Le fils du boucher avait enfin trouvé un compagnon. Dans une modeste danse avec un balai, il tournoyait. Il déplaçait les poussières, celles encore en suspension dans l’air, qui accompagnaient ses mouvements, et celles, charbonneuses du temps de l’exploitation de la mine, désincrustées entre les moindres plis soudés du sombre bâtiment, contre un joint, autour d’un boulon.

Je retourne au lit.

Lucie me caresse le front, les yeux fermés. Tout se mélange dans ma tête. Lucie me raconte tellement d’histoires, j’ai l’impression de les avoir vécues. Lucie n’a plus besoin de moi. Elle devrait faire des films sans moi. Ma honte grandit en pensant à tout ce qu’elle m’offre chaque jour. Elle prend soin de moi comme elle prend soin des histoires que nous écrivons. Elle est présente pour chaque détail, elle sait, je ne sais pas. Elle est solide, bien plus solide que moi. Souvent, elle me contredit, et elle a raison, pourquoi on tournerait la scène comme ci et pas comme ça ? Pourquoi on devrait vivre comme ci et pas comme ça ? Sa logique est supérieure à la mienne. Je hausse la voix, et elle me laisse courir, elle n’insiste pas, elle m’abandonne à mon doute, je reprends mon idée, et j’ai tort.
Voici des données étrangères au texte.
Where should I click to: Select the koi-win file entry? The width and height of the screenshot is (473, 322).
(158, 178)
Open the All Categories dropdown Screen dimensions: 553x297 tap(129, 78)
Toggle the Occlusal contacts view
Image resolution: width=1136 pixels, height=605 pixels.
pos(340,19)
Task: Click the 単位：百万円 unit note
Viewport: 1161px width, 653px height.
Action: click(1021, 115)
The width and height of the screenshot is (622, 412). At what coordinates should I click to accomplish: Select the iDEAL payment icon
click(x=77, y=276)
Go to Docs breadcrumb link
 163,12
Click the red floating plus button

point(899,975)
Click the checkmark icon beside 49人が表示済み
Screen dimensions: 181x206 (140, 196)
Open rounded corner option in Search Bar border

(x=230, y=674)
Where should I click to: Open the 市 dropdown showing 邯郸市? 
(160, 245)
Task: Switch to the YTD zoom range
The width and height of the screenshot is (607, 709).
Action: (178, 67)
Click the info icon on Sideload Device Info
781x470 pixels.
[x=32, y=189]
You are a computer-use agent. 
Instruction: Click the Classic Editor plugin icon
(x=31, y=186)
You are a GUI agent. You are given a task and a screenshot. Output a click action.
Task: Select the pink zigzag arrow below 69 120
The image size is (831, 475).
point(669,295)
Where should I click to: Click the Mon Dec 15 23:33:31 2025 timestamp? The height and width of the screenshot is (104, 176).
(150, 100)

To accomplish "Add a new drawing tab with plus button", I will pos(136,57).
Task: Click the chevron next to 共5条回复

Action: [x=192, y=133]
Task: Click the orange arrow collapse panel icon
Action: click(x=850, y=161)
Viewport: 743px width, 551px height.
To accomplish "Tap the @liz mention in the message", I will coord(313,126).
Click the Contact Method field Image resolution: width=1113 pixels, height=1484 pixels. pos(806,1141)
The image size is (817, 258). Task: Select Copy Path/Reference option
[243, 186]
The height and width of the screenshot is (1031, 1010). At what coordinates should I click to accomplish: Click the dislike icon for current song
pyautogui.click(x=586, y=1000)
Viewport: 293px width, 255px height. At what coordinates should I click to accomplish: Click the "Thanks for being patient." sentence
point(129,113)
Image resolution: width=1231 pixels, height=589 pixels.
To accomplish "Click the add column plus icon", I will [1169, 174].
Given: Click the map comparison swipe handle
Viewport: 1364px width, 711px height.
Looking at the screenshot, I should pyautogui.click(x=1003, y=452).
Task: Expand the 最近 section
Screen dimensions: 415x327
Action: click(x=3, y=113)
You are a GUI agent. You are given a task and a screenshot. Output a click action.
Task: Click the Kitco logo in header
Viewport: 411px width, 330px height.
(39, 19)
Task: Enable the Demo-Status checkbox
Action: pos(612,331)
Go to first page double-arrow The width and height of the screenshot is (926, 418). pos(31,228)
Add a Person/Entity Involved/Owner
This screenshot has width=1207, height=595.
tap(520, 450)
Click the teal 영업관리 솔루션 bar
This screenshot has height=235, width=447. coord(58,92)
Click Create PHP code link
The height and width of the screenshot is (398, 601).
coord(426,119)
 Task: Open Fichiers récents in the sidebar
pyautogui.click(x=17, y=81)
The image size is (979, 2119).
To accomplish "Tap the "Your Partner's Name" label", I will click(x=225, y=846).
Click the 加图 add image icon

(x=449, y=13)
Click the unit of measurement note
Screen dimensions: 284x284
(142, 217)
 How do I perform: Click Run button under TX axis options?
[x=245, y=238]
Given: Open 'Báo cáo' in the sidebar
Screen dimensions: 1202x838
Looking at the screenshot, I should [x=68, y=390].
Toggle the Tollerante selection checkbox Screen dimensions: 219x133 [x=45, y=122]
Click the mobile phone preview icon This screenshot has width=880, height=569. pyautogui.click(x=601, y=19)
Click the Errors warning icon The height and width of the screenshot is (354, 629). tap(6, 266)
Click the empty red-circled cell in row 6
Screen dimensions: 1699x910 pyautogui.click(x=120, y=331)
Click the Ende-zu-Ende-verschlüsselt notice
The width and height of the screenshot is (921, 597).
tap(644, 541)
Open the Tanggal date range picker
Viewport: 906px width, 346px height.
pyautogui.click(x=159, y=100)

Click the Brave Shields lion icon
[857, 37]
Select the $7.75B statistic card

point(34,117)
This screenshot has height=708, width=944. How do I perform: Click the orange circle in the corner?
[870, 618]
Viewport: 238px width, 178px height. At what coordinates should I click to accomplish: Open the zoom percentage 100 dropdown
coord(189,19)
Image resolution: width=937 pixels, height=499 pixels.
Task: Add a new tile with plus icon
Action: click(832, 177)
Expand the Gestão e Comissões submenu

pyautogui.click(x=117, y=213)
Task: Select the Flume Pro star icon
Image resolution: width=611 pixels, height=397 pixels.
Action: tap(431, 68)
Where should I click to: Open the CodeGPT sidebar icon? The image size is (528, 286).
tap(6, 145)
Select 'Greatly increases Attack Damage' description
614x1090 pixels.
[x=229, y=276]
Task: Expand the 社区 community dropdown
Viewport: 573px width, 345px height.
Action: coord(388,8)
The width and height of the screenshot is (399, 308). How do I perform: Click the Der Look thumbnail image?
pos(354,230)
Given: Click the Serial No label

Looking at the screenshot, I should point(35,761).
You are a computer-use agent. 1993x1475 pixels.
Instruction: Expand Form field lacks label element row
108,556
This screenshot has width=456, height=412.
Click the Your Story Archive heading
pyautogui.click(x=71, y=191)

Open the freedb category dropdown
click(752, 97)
Je me vois. Je me réveille sur un lit de camp. Je me frotte les yeux. Je découvre que je suis alité dans un hôpital à ciel ouvert. Il n’y a personne dans les autres lits, pourtant les draps sont défaits, les autres patients partis. Des papiers, des cartons, des sacs plastiques s’envolent. Je me lève en sursaut, je me dirige vers la bibliothèque nationale, et elle s’écroule alors que je m’apprête à m’y abriter. Je retourne en courant dans mon lit, je me cache sous la couverture. Des bourrasques déplacent mon lit. Je sors ma tête du drap pour comprendre où je vais. Des chevaux me regardent. Des vents contraires me retiennent dans une écurie, ils conduisent mes pensées.

Je ne sais pas si j’aurais la force de me lever demain, je suis fatigué. Finir ce film, aller chercher la tornade, filmer cette dernière séquence, je suis fatigué.

Elle me l’avait dit Lucie. Seuls les vents qui dépassent les cent dix neuf kilomètres heure reçoivent un prénom. Trois ouragans ont porté ton prénom, il y en aura d’autres, Francisco.